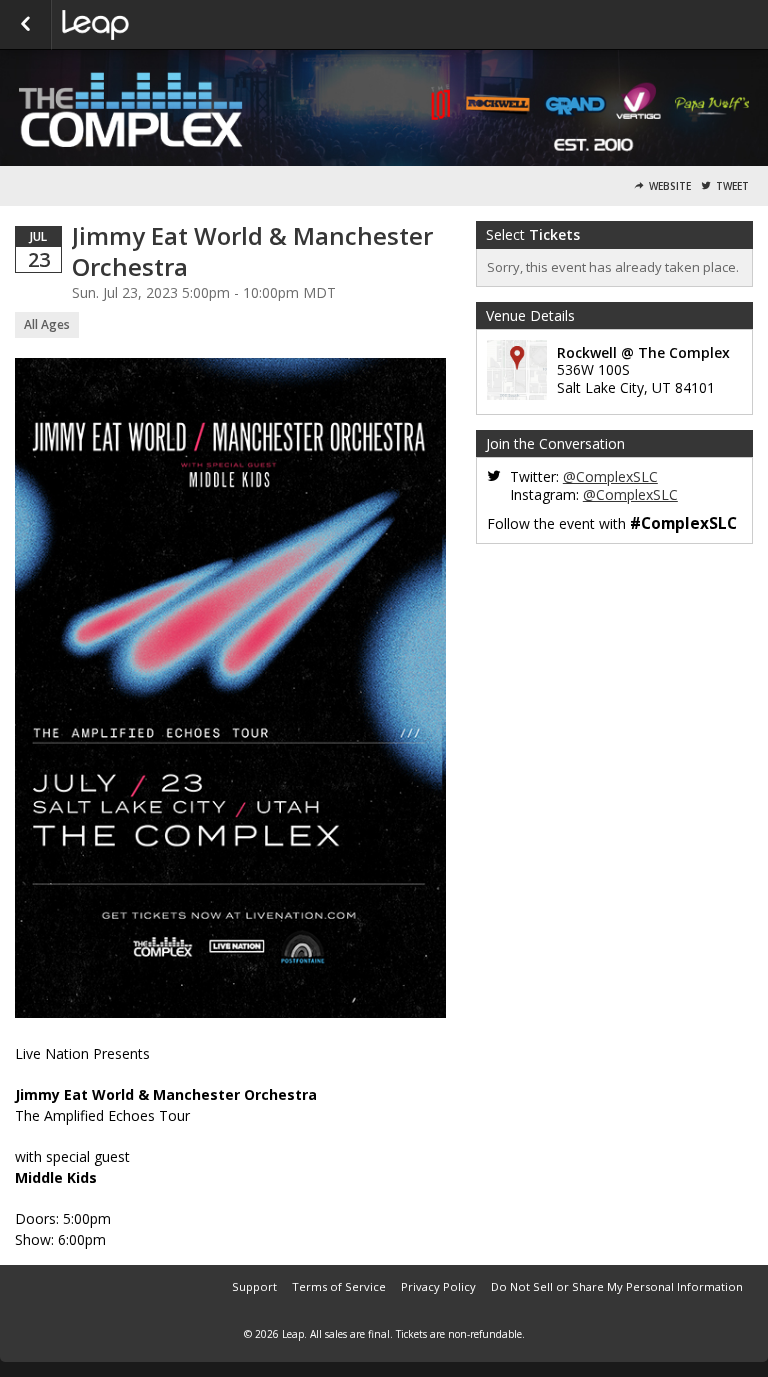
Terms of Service (339, 1286)
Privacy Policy (438, 1286)
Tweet (732, 186)
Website (670, 186)
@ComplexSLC (610, 476)
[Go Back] (25, 25)
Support (254, 1286)
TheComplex (162, 25)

[PROBLEM]:
The reply must match the records exactly, apart from the pictures, which are left out.

[EXERCISE SOLUTION]:
Terms of Service (339, 1286)
Privacy Policy (438, 1286)
Tweet (732, 186)
Website (670, 186)
@ComplexSLC (610, 476)
[Go Back] (25, 25)
Support (254, 1286)
TheComplex (162, 25)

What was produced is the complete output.